--- Start Document text ---

3D molecular structure generation for MD simulation

pygen-structures

pygen-structures (pigeon structures) is a Python utility which allows for the generation of 3 dimensional molecular structures which can be used in molecular dynamics or Monte Carlo simulations. Molecules are generated from a list of residues and patches in the format of the CHARMM forcefield, and can be written out as valid PSF and PDB files. The package can be used as a command line utility, or as a Python library.

pygen-structures can be installed using pip (pip install pygen-structures), but relies upon RDKit, which is not pip-installable. RDKit can be installed in many ways, but the easiest way is to use the conda package manager. For full installation instructions, see the 'Installation' section of the readme. Python 3.6 and 3.7 are supported. To run the tests, pytest and OpenMM are required.

In essence, pygen-structures aims (eventually) to be a complete psfgen replacement with more autonomous functionality. At present, structures for small molecules can be generated. This should make it significantly easier to perform combinatorial searches on particular sequence lengths and linkages. This requires no manual intervention provided the molecules of interest are reasonably small (small enough that embedding coordinates is possible, and that the secondary structure is not vitally important) and the residue/patch definitions already exist in the forcefield.

--- End Document text ---

** Problem description **
Answer from the pygen-structures text:
1. In what two file formats can generated molecules be written out?
2. What package manager does the text call the easiest way to install RDKit?
3. What tool does pygen-structures eventually aim to replace completely?

--- Start Dataset excerpt ---

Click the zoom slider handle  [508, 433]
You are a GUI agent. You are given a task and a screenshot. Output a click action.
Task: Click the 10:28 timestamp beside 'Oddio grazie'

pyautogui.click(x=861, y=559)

--- End Dataset excerpt ---

** The output **
1. PSF and PDB
2. conda
3. psfgen